The goal: In principle, I like the idea of rolling initiative each round. I hate the predictability of side-based or regular cyclic initiative; I don't want players strategizing around knowing exactly who goes in what order. However, rolling each round and then sorting out who goes when seems like a major hassle--just not worth the effort.
I know one approach to initiative is to give each combatant a card and shuffle them, but this has the effect of negating high initiative bonuses. My party includes an assassin rogue, so that's a big deal. But... what if you could get more than one card?
The house rule: Each combatant (or, for monsters, each group of combatants) gets a number of initiative cards based on their modifier. If your modifier is +1 or less, you get one card. If it's +2 to +4, you get two cards. If it's +5 to +6, you get three cards. For each point above 6, you get an additional card.
Each round, the DM shuffles the cards, then flips them over one at a time. When one of your cards comes up,
if you haven't taken a turn yet, you take your turn.
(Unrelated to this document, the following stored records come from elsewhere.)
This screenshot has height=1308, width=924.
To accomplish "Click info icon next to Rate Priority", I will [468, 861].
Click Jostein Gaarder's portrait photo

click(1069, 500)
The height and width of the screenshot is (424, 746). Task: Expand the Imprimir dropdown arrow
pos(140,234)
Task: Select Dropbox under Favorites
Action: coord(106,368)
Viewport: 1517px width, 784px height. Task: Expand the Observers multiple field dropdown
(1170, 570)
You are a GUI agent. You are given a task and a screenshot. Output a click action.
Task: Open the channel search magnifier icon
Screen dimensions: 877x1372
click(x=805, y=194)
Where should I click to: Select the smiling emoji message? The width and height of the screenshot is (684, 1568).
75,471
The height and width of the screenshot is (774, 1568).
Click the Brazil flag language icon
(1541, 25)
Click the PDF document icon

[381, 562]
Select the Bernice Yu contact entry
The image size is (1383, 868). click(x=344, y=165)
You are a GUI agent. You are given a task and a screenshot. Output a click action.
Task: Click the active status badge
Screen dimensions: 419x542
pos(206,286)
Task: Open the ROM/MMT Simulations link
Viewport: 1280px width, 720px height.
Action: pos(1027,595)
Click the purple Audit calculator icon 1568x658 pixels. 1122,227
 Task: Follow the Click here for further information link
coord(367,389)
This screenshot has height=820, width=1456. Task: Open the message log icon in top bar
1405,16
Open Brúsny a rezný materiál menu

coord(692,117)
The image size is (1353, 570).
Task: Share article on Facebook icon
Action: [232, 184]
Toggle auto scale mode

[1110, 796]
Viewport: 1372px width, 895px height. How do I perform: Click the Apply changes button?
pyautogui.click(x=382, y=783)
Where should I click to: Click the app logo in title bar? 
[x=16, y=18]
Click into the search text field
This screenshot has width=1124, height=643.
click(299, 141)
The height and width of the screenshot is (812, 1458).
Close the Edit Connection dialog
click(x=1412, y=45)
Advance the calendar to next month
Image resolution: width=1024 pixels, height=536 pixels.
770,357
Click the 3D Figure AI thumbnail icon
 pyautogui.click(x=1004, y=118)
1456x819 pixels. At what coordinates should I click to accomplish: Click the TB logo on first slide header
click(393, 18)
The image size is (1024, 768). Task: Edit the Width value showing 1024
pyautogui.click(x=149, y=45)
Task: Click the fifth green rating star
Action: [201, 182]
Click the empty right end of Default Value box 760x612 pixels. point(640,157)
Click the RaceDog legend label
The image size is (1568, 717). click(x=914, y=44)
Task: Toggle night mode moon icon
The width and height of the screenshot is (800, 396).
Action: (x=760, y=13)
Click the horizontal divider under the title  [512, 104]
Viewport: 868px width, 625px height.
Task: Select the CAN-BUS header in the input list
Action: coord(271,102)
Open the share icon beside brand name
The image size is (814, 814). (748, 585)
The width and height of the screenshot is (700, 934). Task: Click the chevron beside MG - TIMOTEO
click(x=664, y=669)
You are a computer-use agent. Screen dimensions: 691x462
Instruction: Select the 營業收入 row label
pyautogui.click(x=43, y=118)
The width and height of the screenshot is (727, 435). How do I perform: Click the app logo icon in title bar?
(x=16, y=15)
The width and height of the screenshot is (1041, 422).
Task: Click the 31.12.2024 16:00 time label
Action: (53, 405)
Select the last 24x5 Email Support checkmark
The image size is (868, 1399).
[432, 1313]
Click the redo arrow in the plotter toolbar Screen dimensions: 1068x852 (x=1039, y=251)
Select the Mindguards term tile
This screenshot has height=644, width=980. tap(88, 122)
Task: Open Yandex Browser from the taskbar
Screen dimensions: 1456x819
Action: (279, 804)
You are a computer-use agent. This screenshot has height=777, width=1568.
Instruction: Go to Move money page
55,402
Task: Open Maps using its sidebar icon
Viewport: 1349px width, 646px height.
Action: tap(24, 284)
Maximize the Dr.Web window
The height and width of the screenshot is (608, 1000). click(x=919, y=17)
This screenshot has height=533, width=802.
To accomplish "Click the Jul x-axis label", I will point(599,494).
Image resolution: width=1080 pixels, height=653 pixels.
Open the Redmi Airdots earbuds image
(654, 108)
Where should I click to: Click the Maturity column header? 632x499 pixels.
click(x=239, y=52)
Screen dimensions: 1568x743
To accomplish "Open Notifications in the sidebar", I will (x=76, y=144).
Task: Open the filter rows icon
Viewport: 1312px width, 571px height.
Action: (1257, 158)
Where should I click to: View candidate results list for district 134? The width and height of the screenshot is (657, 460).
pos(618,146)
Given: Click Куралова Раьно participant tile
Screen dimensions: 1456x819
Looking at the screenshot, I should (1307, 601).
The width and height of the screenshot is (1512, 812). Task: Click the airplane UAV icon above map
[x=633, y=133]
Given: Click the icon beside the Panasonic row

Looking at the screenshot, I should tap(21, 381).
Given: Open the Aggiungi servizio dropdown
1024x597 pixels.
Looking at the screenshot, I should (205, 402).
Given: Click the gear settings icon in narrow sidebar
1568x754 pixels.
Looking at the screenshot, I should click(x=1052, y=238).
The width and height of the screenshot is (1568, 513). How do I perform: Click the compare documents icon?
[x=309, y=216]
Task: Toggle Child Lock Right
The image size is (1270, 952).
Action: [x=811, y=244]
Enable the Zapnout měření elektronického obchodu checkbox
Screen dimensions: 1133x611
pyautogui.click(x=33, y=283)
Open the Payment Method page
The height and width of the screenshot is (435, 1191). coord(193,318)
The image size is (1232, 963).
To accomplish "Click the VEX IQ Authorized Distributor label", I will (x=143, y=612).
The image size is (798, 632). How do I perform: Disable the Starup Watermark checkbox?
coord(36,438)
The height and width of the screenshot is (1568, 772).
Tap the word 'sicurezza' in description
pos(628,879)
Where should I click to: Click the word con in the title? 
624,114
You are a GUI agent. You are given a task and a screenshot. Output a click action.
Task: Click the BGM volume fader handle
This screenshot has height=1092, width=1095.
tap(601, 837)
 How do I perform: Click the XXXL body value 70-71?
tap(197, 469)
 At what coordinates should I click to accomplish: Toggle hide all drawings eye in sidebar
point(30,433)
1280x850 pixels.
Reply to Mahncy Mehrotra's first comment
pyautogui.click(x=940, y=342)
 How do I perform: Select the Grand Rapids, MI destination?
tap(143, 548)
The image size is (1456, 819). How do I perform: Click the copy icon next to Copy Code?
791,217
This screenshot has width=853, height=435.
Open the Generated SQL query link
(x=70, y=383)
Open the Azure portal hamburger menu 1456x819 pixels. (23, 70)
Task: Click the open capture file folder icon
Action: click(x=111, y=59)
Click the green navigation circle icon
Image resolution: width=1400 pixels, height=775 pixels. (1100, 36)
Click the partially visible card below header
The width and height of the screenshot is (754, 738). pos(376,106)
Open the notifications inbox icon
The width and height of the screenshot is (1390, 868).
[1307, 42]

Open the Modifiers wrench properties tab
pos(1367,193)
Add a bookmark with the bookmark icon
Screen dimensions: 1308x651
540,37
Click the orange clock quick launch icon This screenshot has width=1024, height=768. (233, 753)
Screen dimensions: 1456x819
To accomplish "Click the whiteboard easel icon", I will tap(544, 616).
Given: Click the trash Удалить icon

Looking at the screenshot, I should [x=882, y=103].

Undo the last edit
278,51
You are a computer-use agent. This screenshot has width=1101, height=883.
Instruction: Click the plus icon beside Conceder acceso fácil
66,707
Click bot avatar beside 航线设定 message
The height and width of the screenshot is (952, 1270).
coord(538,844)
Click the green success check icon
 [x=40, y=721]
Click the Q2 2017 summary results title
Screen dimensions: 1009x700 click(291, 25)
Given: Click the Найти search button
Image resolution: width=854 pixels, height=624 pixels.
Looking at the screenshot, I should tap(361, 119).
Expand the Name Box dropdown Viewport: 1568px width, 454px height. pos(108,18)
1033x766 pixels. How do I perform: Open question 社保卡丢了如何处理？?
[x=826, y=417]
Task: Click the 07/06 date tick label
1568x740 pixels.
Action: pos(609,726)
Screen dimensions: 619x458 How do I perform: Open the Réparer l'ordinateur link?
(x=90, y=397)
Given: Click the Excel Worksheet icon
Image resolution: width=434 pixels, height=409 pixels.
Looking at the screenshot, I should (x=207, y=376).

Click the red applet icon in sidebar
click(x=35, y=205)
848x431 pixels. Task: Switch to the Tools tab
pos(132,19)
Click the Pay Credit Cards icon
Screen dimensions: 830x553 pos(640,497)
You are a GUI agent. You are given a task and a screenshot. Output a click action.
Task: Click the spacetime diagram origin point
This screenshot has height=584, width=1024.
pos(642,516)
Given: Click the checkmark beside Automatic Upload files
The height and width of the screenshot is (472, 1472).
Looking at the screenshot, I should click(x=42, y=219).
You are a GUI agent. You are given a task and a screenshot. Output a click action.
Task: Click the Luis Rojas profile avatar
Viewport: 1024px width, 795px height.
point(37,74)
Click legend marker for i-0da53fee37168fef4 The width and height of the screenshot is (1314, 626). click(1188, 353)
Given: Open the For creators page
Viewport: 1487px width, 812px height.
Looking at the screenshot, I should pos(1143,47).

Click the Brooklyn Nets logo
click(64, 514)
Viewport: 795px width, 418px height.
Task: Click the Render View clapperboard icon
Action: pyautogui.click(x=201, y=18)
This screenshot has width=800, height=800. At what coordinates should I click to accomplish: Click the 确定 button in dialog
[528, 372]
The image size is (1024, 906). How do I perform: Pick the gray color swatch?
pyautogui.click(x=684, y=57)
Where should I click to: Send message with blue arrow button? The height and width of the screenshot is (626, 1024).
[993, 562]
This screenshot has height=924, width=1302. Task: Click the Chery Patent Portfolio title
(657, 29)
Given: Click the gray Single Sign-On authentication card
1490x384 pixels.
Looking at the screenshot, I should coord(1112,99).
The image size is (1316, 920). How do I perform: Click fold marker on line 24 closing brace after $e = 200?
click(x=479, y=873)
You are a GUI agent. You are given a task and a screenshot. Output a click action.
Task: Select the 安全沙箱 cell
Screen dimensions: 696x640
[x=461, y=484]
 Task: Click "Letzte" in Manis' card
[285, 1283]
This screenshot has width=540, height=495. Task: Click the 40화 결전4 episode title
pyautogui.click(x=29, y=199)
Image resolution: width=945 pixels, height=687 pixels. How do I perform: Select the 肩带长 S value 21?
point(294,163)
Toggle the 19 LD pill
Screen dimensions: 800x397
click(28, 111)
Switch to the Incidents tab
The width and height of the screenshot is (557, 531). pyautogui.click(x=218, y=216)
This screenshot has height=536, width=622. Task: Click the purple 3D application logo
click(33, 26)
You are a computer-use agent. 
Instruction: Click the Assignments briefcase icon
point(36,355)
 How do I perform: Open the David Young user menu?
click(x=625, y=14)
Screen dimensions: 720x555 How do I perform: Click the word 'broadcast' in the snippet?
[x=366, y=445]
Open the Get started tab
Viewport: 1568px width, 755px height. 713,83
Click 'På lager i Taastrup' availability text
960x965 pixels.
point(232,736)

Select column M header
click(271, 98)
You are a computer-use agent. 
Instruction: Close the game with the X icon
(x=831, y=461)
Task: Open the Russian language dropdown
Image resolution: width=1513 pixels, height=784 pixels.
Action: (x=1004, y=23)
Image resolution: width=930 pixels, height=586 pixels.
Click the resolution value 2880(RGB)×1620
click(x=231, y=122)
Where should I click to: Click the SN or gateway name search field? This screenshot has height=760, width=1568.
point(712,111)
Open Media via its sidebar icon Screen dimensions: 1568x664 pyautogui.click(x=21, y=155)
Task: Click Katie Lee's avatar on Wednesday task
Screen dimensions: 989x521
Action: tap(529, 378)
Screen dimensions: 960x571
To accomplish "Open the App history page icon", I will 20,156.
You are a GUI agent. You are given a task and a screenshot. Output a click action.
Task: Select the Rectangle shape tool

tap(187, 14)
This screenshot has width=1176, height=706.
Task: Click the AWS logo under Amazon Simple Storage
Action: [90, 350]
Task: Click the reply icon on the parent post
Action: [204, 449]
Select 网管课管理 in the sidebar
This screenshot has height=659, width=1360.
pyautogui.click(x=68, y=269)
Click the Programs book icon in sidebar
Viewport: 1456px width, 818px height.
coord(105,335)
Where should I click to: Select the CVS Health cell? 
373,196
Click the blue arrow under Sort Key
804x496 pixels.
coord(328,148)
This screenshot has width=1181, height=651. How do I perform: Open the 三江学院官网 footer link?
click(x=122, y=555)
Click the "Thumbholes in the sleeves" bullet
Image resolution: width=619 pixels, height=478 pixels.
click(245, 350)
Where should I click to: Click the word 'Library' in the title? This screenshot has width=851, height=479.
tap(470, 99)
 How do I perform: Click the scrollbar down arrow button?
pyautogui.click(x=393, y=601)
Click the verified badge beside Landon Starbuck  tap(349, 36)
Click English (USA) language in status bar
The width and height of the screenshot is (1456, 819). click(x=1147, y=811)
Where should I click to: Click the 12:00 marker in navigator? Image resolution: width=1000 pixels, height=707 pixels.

The rest of your cards are simply discarded when they come up.
Why those numbers of cards? They roughly match the result of rolling for initiative by the book. There's some math involved, but the idea is that we pick any two combatants X and Y with different initiative modifiers, determine the chance that X goes before Y, and give each one a number of cards that results in a similar chance for X to beat Y. It lines up remarkably well.
The benefits, in theory:
- The benefits of high initiative are preserved.
- Rolling initiative and tracking it are combined into one system, streamlining play.
- You can't strategize around who goes when, even within a single round.
- Adds excitement with each flip of a card. Do I get to go next, or does the monster in my face?
- Opens up scope for other improvements. For instance, a limited form of "delay" could be introduced by shuffling your card back into the deck. Legendary monsters could have legendary action cards so the DM doesn't have to remember to inject an LA after each player turn. Etc.
Possible issues I can see:
- In a party with a lot of Dex-based PCs, or encounters with high-Dex monsters, there could end up being an awful lot of cards, resulting in "(flip) Bob's card. He already went. (flip) Alice's card. She already went. (flip) Bob's card. He already went. (flip) Carol! You finally get to go!"
Thoughts? Ideas? Criticisms? I'm probably going to put this to my players tomorrow evening and see if they're willing to give it a try.